## Directions
Could you please repeat the entries below word for word, with the images left out?

## Input data
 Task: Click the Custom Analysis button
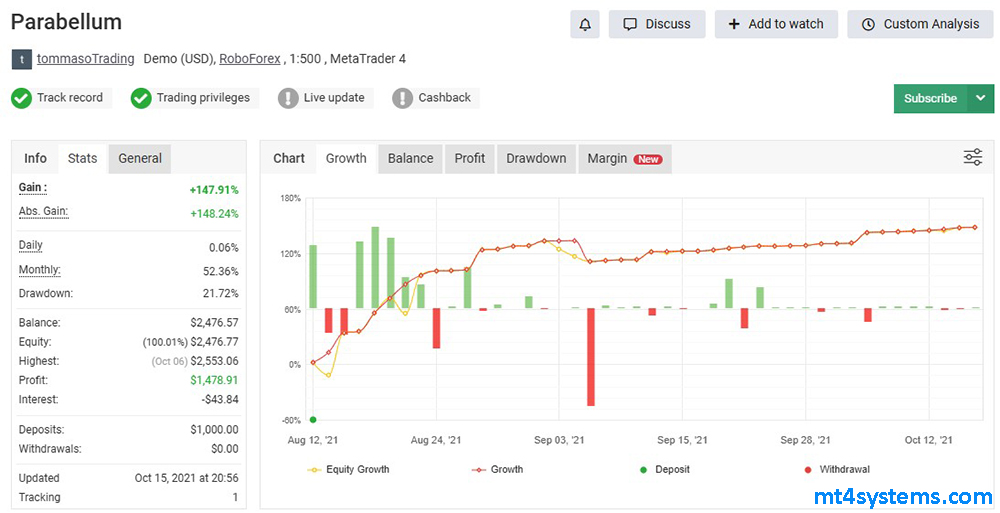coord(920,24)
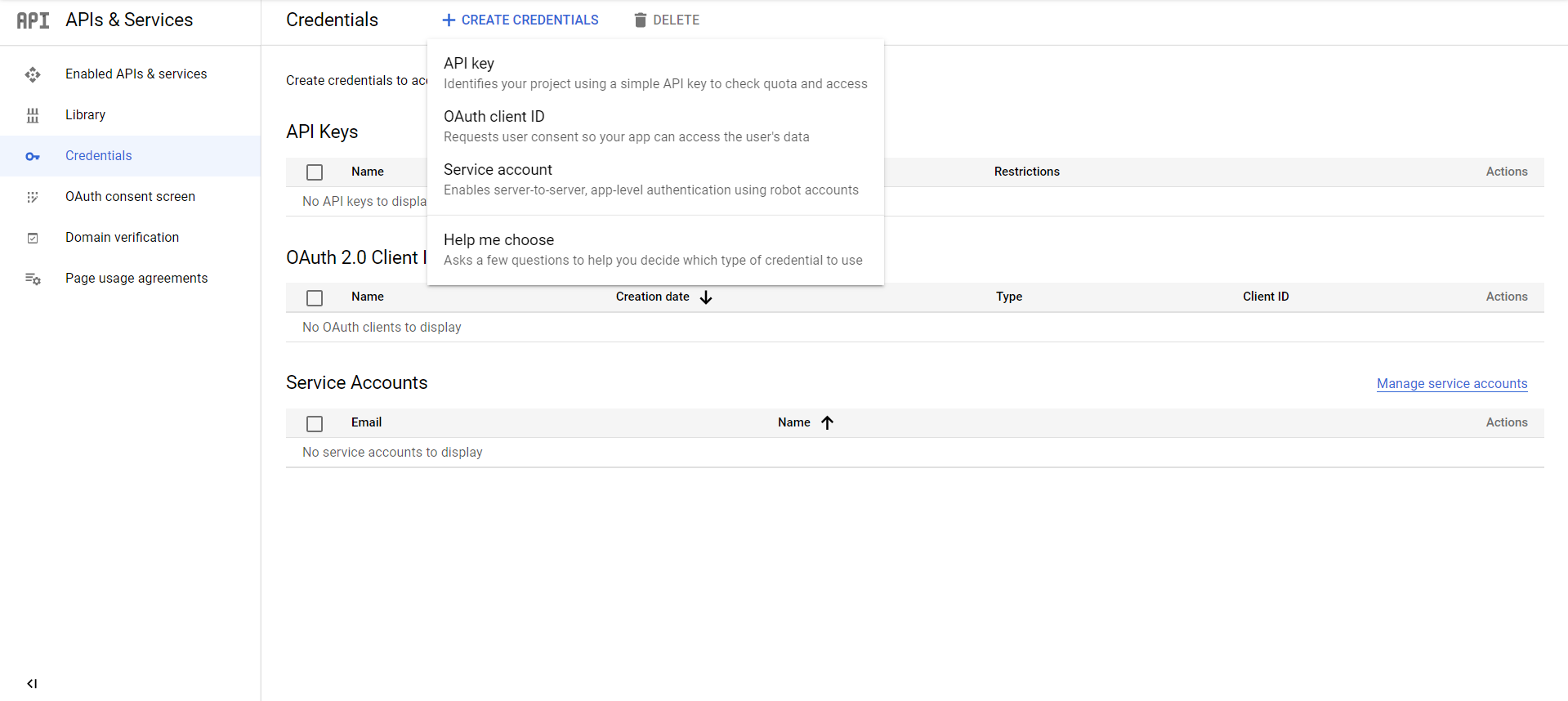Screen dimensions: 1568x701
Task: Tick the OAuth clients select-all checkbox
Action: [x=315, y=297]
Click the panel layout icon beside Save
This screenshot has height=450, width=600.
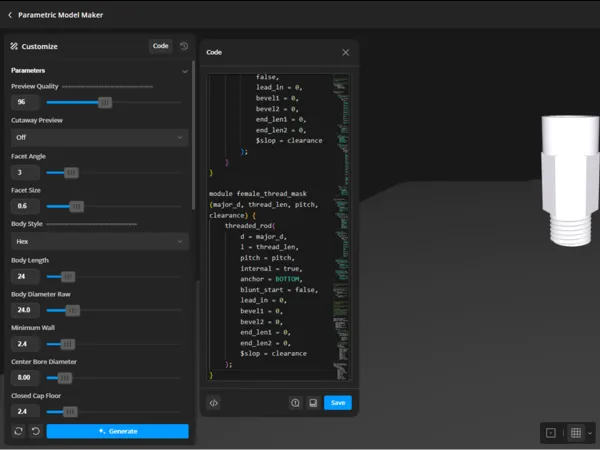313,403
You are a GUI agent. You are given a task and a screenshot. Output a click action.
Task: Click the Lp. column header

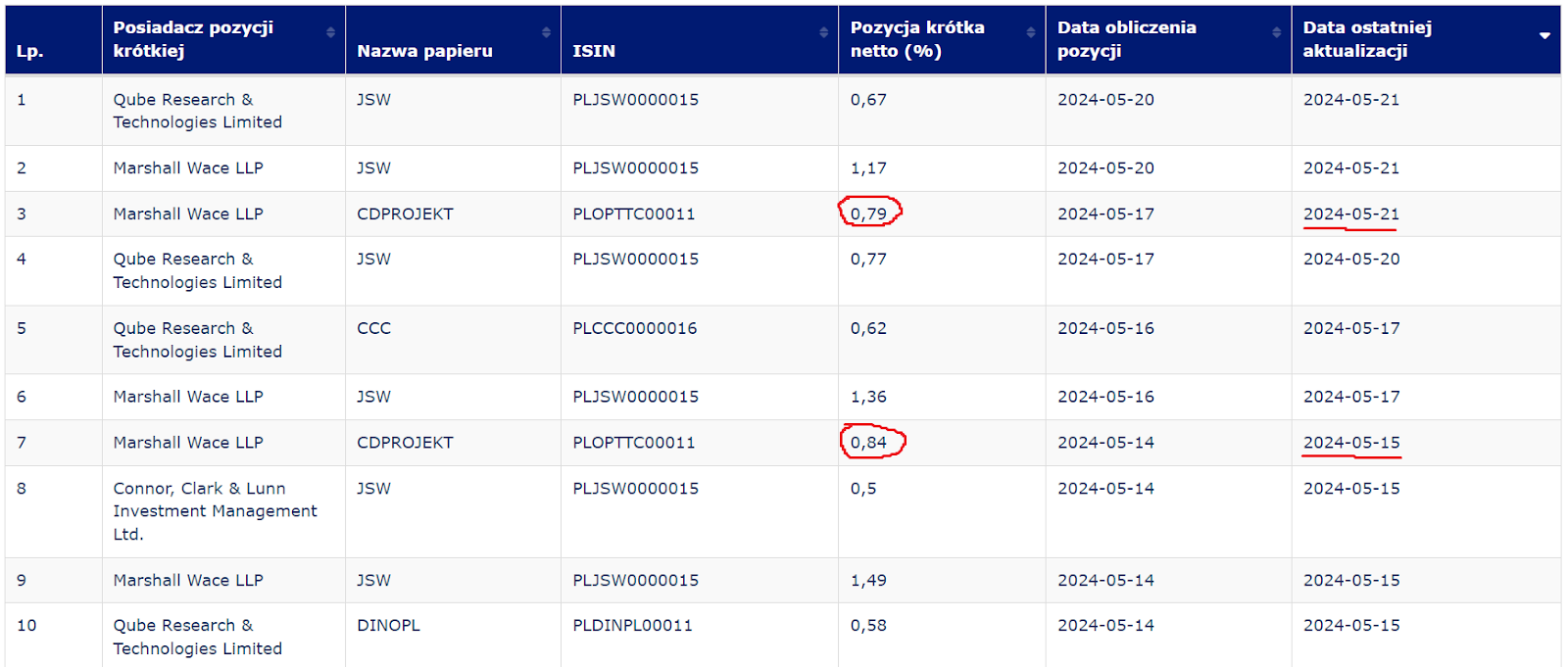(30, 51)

## Worked solution
 Task: Click the Custom Analysis button
coord(920,24)
Screen dimensions: 1568x701
Task: Tick the OAuth clients select-all checkbox
Action: [x=315, y=297]
Click the panel layout icon beside Save
This screenshot has height=450, width=600.
313,403
You are a GUI agent. You are given a task and a screenshot. Output a click action.
Task: Click the Lp. column header

(30, 51)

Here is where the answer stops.